A couple of quick slides around acquisitions, and we're not going to spend a lot of time talking about these, but really what we're just trying to do here is just demonstrate the model to people who are relatively new to the story. And what we're saying is, over the same period as you saw on the previous slide, we've tried to demonstrate how the revenue has progressed from where we were in 2010 to where we are this year, and what's made, what's made where that has come from.

As you can see, a big chunk of that has been bought in through acquisitions, and a fairly large chunk, 36%, has come through organic revenue growth, and very much the same on the profit side, albeit a slightly better proportion coming from organic growth in terms of profit. And the reason for that is margin improvement we've seen across the group over a number of years. I think what it really demonstrates is the model. It's the mix that we have. It's a combination of growing business organically and making these earnings-enhancing complementary acquisitions that we've managed to consistently do over a number of years now.
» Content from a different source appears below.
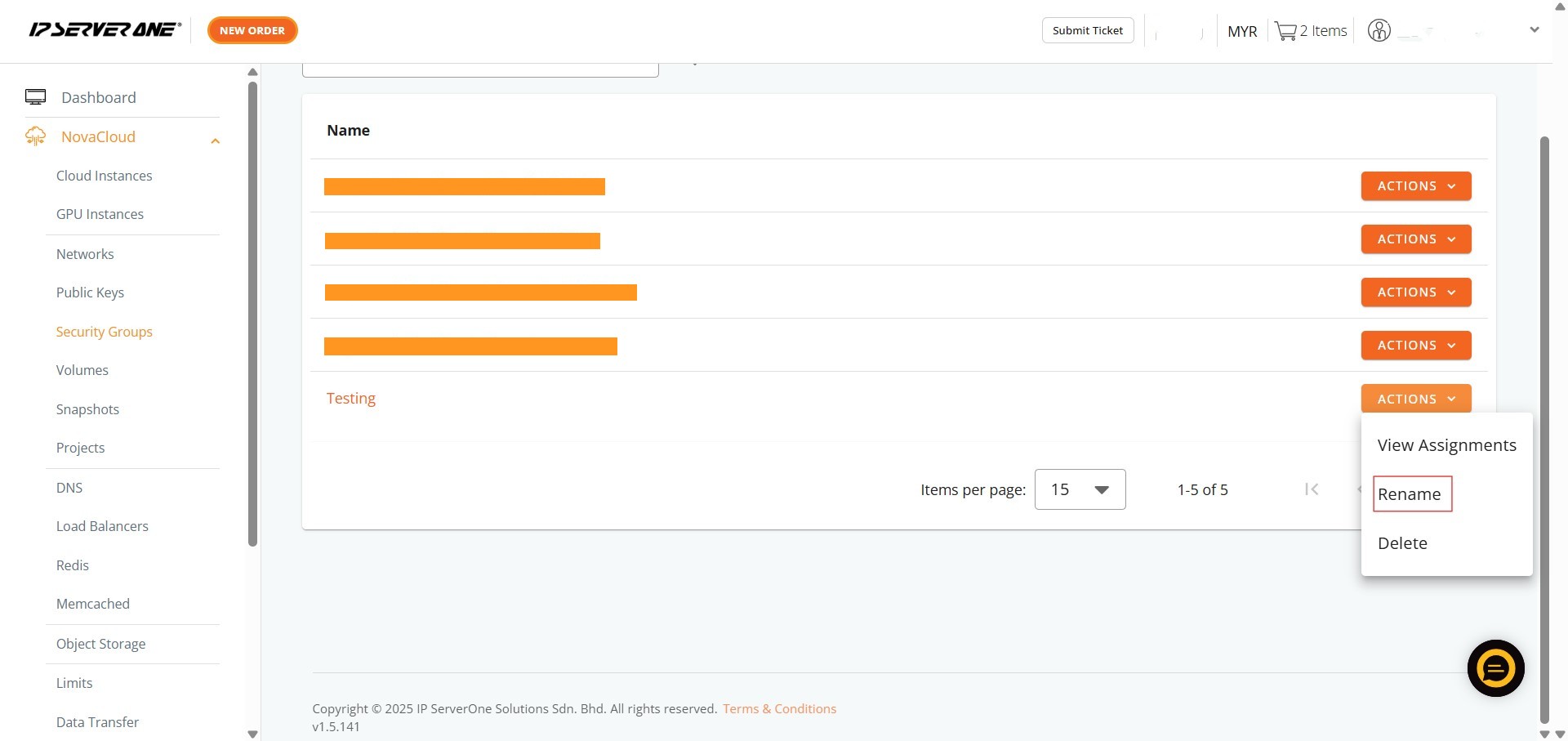Go to Cloud Instances in sidebar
More specifically, on the next slide, we've put the performance of some of our more recent acquisitions, and as you can see, all of these businesses have improved their performance since we acquired them. Clearly, QTS has improved the most, but we've owned it the longest, and what I'd expect to see over the coming years is a similar chart for Carnell and for Browne, as they've spent longer time under our ownership. In terms of our acquisition criteria, it's really unchanged, and these are set out at the bottom right of the page here. We're looking for more businesses that display the same characteristics as the businesses we already have within the group.
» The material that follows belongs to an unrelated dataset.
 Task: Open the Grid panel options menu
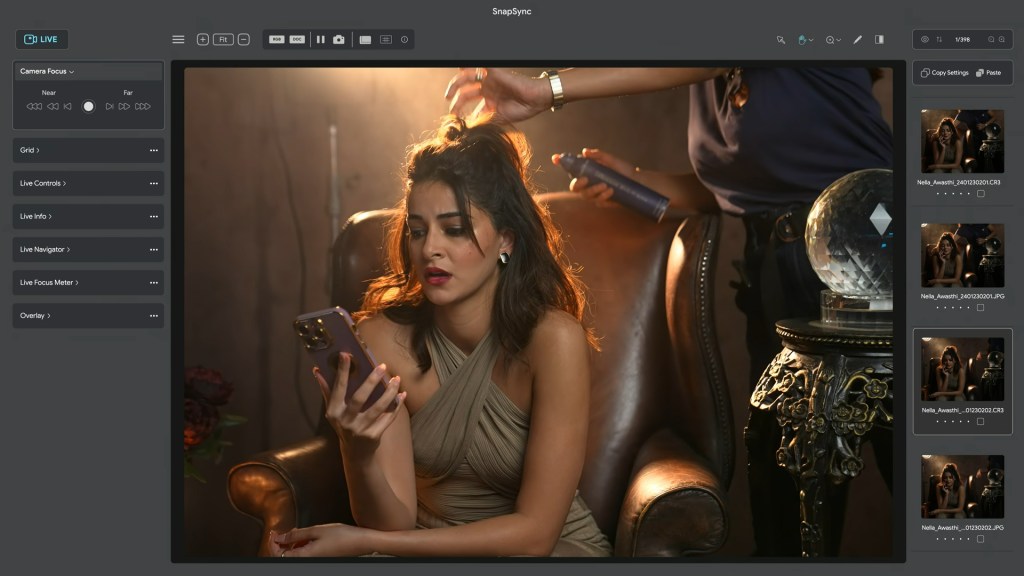(x=154, y=150)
We're looking across all of our existing sectors, and I guess the one new sector that we'd be very keen to invest in is transmission and distribution. We see a lot of opportunity in that, in that market as we, as the U.K.'s transmission and distribution network needs to be reconfigured to deal with the way we're going to be generating and using power over the next 20-25 years.

Paul Scott
CEO, Renew Holdings

Thank you, Sean. So over the page, we're going to take a bit of a closer look at each of our five operating sectors. I'm going to start with rail, which is on slide 16. Rail represents about 40%-45% of total group revenues, operating margins typically 9% in this segment, and we're currently engaged via over 90 frameworks. We're operating in the final year of the latest control period cycle, CP6, which ends in March 2024. And as anticipated, as we move through that five-year cycle, we have seized growth opportunities to broaden our offering into this market. Our national multidisciplinary rail offering is now very appealing.
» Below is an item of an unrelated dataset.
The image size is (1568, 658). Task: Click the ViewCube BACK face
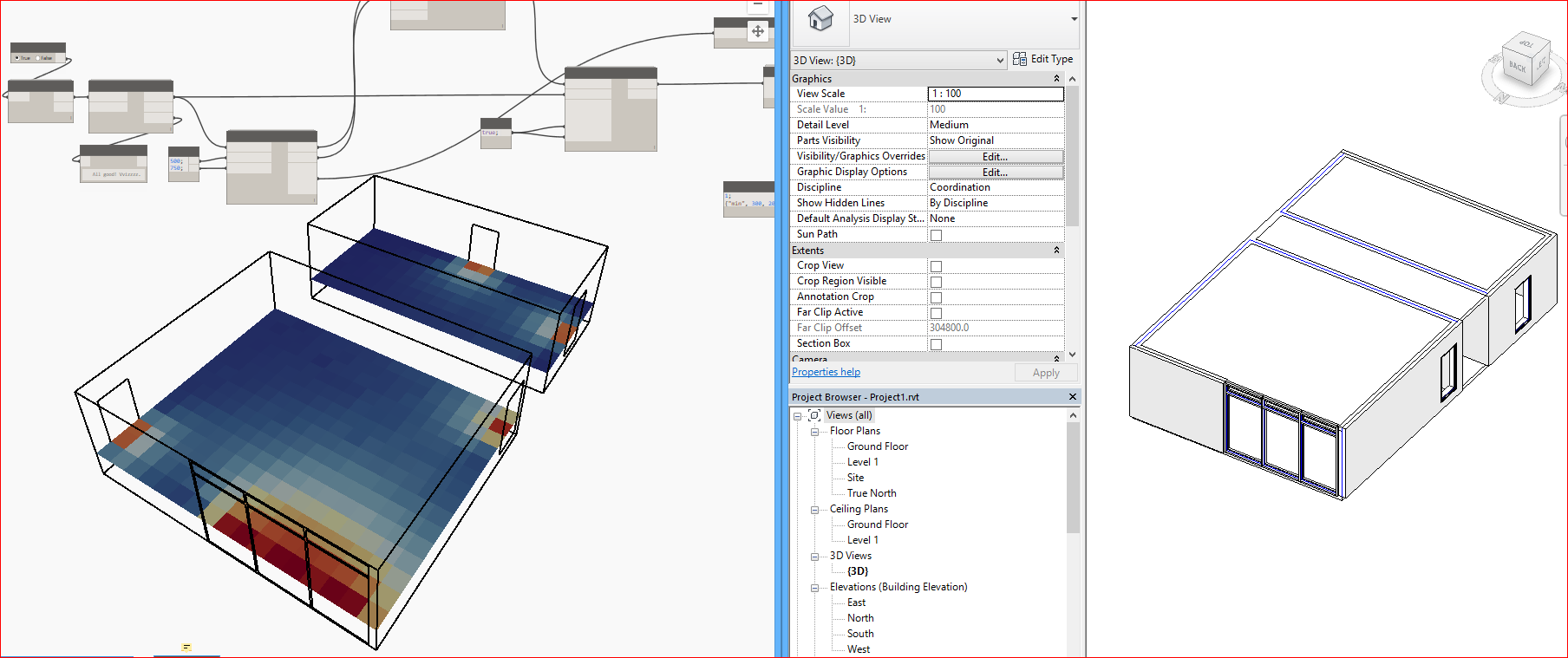point(1517,67)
We've strengthened our rail position by firstly securing two-year extensions on both our renewal and CAM, our Civils Asset Management, frameworks in our largest regions, in LNE and across Scotland. We've broadened our customer base by securing work for Transport for Wales, and we're now operational on the Transp ennine Upgrade program, and successfully building our reputation in overhead line electrification market, now engaged in the Northwest, in Scotland, and on the Midland Main Line Electrification Program. And on that point, rail electrification is fundamental to the U.K.'s decarbonization agenda, involving over 15,000 single track kilometers to be electrified by 2040, a multi-billion pound commitment, and therefore, a key future target for Renew and its brands.

We continue to invest in innovative solutions to deliver routine operations, and this will be a key future feature of our value-enhancing proposition as we move forward. In summary, rail is in a pretty good position with lots of growth opportunity ahead as we approach CP7 and beyond. Moving to infrastructure on slide 17, this is where we report our highways, our telecommunications, and our aviation activities. These represent about 20% of total group revenues. Operating margins are typically around 6%, and we currently have around 50 framework contracts covering these three segments. In highways, we remain focused on the strategic highway network. We're in year three of the current RIS 2 control period cycle, where National Highways were allocated just over GBP 24 billion.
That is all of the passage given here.